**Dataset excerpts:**
------------------------------------------------

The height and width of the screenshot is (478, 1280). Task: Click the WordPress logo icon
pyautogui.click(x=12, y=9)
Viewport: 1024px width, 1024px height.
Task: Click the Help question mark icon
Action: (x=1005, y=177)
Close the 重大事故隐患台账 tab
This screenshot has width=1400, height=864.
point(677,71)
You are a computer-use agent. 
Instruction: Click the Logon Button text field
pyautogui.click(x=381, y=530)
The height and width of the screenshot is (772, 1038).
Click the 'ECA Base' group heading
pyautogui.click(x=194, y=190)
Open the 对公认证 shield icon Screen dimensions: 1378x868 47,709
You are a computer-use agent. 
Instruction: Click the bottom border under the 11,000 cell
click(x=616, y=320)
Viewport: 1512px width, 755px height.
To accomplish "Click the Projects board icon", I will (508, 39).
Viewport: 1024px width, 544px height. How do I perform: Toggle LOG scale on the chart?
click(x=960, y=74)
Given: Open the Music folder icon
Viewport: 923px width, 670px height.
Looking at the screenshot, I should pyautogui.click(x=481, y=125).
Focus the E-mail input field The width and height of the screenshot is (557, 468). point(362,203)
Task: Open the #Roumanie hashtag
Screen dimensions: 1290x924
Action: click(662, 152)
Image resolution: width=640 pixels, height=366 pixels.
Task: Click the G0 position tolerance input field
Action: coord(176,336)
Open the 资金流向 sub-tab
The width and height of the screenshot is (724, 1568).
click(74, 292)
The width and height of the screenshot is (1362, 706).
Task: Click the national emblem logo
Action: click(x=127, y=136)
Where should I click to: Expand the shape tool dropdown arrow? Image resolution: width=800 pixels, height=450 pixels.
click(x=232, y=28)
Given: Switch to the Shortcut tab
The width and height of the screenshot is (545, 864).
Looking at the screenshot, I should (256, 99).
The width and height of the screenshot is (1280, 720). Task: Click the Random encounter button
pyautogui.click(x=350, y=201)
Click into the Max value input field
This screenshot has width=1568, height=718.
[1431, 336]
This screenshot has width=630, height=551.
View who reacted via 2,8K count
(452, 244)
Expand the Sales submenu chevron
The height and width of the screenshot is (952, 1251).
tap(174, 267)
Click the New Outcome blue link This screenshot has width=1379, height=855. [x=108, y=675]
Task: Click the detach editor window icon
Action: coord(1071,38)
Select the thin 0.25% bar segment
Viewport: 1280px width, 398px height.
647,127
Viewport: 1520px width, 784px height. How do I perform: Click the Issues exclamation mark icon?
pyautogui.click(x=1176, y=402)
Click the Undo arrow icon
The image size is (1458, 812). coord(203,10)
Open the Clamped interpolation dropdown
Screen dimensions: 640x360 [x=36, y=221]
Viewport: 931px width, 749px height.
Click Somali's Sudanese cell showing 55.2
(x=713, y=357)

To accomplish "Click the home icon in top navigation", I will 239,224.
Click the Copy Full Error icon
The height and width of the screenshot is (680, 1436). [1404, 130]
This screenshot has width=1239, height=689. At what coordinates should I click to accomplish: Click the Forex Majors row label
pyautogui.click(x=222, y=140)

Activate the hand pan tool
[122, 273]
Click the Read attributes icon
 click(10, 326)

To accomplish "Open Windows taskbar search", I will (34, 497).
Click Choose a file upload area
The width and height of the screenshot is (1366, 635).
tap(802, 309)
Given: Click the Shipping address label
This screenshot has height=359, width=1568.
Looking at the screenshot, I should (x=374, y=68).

------------------------------------------------

Start with the line that contains "This screenshot has width=630, height=551.", end with the last line of the entries, and please retype every line in that span exactly, with no others.

**Exercise answer:**
This screenshot has width=630, height=551.
View who reacted via 2,8K count
(452, 244)
Expand the Sales submenu chevron
The height and width of the screenshot is (952, 1251).
tap(174, 267)
Click the New Outcome blue link This screenshot has width=1379, height=855. [x=108, y=675]
Task: Click the detach editor window icon
Action: coord(1071,38)
Select the thin 0.25% bar segment
Viewport: 1280px width, 398px height.
647,127
Viewport: 1520px width, 784px height. How do I perform: Click the Issues exclamation mark icon?
pyautogui.click(x=1176, y=402)
Click the Undo arrow icon
The image size is (1458, 812). coord(203,10)
Open the Clamped interpolation dropdown
Screen dimensions: 640x360 [x=36, y=221]
Viewport: 931px width, 749px height.
Click Somali's Sudanese cell showing 55.2
(x=713, y=357)

To accomplish "Click the home icon in top navigation", I will 239,224.
Click the Copy Full Error icon
The height and width of the screenshot is (680, 1436). [1404, 130]
This screenshot has width=1239, height=689. At what coordinates should I click to accomplish: Click the Forex Majors row label
pyautogui.click(x=222, y=140)

Activate the hand pan tool
[122, 273]
Click the Read attributes icon
 click(10, 326)

To accomplish "Open Windows taskbar search", I will (34, 497).
Click Choose a file upload area
The width and height of the screenshot is (1366, 635).
tap(802, 309)
Given: Click the Shipping address label
This screenshot has height=359, width=1568.
Looking at the screenshot, I should (x=374, y=68).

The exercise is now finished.